Modulation of P53 Function by Binding Protein Bbp/53BP2
Naumovski, Louie   
Stanford University, Stanford, CA, United States

Inactivation of tumor suppressor genes or their protein products is important in the etiology of human cancer. p53 protein can be inactivated by interaction with viral or cellular proteins. Bdp/53BP2 is a protein which interacts with Bcl-2 and the DNA binding domain of p53. The broad long-term objectives of this proposal are to study the function of Bbp/53BP2 and determine the biological relevance of the interaction between p53 and Bbp/53BP2. The major hypothesis of this proposal is that Bbp/53BP2 affects the function of p53 by directly interacting with the DNA binding domain of p53 and preventing normal p53 function or localization.

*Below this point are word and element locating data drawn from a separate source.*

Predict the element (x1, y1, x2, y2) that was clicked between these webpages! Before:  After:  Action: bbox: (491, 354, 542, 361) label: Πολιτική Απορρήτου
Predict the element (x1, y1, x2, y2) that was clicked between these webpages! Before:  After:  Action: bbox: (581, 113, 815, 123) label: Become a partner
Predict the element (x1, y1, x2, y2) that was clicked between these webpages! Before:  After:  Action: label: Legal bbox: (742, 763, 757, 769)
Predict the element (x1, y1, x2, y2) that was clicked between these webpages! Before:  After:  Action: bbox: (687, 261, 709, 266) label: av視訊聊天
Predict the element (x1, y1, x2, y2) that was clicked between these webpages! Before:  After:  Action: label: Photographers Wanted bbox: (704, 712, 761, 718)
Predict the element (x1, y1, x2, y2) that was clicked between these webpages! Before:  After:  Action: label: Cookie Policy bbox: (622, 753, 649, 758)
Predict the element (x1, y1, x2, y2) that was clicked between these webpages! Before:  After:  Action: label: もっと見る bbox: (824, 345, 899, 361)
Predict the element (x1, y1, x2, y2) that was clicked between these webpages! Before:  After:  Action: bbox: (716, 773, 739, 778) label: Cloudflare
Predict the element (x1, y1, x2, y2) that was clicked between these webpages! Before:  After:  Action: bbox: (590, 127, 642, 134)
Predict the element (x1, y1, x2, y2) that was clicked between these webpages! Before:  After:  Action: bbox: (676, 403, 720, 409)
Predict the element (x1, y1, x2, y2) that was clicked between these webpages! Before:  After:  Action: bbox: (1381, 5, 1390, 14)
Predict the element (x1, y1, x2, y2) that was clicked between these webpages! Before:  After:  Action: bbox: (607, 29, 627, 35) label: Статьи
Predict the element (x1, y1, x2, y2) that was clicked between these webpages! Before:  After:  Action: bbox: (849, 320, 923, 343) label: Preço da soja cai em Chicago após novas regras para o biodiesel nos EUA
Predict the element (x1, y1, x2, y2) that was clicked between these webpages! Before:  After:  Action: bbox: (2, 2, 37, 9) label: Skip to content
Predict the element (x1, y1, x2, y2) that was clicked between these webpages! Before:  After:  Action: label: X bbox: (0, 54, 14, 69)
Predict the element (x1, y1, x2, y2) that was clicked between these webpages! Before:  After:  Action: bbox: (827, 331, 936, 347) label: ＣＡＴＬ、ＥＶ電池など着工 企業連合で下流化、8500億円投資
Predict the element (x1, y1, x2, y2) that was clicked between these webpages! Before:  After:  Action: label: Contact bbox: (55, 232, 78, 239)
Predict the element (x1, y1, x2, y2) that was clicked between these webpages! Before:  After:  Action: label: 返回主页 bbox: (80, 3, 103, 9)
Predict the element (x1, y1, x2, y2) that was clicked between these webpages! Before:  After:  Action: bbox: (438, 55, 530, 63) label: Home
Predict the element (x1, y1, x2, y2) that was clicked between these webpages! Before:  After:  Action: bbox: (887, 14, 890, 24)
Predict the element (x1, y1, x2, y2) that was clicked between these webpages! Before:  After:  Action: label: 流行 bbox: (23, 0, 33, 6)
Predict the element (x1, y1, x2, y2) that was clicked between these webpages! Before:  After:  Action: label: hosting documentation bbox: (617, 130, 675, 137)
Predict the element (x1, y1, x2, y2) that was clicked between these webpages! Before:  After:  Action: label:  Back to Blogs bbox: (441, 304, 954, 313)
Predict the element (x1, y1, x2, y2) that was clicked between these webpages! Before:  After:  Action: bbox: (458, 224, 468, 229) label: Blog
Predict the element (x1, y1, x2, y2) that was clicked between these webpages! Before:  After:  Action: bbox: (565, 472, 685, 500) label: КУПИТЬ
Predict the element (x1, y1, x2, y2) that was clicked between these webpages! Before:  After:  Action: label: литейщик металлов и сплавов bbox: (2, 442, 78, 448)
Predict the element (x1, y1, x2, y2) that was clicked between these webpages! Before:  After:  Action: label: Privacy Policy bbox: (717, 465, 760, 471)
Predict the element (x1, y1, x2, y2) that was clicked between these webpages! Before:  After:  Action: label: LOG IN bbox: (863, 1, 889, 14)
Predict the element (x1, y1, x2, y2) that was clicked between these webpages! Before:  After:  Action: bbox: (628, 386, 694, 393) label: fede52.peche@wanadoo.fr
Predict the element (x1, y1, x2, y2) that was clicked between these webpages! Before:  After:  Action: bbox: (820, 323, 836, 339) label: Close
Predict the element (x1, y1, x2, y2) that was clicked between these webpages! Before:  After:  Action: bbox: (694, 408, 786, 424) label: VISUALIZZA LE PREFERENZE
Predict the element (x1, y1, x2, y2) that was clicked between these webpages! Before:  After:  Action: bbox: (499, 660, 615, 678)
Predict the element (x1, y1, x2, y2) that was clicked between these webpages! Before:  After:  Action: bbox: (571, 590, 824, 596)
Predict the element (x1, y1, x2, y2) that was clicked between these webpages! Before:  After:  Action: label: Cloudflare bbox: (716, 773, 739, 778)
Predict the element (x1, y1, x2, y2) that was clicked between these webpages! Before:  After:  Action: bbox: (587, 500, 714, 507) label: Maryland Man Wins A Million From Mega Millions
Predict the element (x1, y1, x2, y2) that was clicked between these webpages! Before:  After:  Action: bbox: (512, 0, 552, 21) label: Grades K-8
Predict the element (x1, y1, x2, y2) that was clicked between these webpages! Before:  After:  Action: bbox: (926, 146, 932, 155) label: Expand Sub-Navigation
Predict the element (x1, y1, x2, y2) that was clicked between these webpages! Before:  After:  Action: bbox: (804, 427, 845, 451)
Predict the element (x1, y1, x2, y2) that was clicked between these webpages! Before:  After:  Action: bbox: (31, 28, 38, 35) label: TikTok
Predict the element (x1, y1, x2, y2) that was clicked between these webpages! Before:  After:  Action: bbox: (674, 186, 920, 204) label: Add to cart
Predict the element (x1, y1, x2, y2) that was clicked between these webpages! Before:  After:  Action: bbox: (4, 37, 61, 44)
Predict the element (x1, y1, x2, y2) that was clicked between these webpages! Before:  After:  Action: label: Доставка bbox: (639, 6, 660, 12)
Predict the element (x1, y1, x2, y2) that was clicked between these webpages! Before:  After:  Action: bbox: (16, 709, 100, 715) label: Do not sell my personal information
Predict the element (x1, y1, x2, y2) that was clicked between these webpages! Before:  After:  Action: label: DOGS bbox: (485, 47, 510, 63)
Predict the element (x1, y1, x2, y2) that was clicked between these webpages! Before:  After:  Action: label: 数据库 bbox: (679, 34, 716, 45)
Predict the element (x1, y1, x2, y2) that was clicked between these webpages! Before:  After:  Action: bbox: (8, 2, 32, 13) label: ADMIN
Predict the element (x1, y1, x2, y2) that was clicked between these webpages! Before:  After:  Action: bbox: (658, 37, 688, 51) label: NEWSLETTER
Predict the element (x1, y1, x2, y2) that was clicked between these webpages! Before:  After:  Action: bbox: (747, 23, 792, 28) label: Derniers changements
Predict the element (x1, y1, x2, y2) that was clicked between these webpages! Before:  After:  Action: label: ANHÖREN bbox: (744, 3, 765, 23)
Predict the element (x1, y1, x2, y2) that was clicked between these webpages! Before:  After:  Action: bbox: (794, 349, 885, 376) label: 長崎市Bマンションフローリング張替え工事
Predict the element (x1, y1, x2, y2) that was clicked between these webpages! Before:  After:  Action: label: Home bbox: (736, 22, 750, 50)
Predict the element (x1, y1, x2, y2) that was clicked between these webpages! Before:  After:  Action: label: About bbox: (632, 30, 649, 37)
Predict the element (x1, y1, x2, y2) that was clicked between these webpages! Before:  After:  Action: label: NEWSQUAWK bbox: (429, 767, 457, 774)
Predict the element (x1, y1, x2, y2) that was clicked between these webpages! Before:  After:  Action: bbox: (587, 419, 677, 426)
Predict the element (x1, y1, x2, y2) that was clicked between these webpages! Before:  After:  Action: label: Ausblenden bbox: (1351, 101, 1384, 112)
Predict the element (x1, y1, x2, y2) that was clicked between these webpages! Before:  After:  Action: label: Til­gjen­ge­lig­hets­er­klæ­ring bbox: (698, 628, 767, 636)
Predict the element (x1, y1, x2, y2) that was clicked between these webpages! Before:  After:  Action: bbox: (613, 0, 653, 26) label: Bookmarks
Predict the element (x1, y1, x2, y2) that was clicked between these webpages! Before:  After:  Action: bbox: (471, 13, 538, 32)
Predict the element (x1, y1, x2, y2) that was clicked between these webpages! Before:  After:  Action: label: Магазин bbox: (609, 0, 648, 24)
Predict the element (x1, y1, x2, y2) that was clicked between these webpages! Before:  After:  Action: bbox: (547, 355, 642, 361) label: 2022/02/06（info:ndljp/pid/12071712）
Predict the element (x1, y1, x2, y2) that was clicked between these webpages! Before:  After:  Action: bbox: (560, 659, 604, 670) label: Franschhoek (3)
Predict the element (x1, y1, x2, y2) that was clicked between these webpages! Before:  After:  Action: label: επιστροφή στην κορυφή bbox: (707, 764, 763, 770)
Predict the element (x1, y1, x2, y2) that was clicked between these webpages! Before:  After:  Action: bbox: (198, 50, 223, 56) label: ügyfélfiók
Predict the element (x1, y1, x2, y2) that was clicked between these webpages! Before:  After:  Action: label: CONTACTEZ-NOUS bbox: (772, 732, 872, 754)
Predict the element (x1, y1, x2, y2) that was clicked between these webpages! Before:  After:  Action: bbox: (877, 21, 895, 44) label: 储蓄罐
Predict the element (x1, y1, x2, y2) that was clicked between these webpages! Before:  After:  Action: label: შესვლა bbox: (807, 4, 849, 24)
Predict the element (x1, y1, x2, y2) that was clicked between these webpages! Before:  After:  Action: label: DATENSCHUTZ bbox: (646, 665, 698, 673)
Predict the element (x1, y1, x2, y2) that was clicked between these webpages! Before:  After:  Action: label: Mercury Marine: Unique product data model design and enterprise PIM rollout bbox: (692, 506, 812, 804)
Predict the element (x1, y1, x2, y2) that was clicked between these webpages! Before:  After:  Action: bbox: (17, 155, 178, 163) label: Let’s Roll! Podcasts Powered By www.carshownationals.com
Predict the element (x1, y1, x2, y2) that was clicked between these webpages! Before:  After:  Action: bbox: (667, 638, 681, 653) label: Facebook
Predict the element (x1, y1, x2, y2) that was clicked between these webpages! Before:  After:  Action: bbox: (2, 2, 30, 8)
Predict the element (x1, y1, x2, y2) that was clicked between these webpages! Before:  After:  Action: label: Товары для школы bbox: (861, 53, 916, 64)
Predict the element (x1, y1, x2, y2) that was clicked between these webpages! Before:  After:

The specific aims of this proposal are designed to test this hypothesis. (1) Determine if regulated expression of Bbp/53BP2 perturbs cellular physiology through interaction with p53. They will construct cells with regulated Bbp/53BP2 expression and study physiological effects upon expression of Bbp/53BP2. (2) Determine if Bbp/53BP2 expression can modulate p53 transactivation or induction of apoptosis. The effects of coexpressing Bbp/53BP2 and p53 will be studied in p53 transactivation and apoptosis assays. (3) Determine the relationship between p53 and Bbp/53BP2 subcellular localization. We will examine the ability of Bbp/53BP2 and p53 to coimmunoprecipitate and colocalize in various normal and malignant cell lines and tissues. The effects of overexpression of Bcl-2, as a potential antagonist of the interaction between Bbp/53BP2 and p53 will be investigated.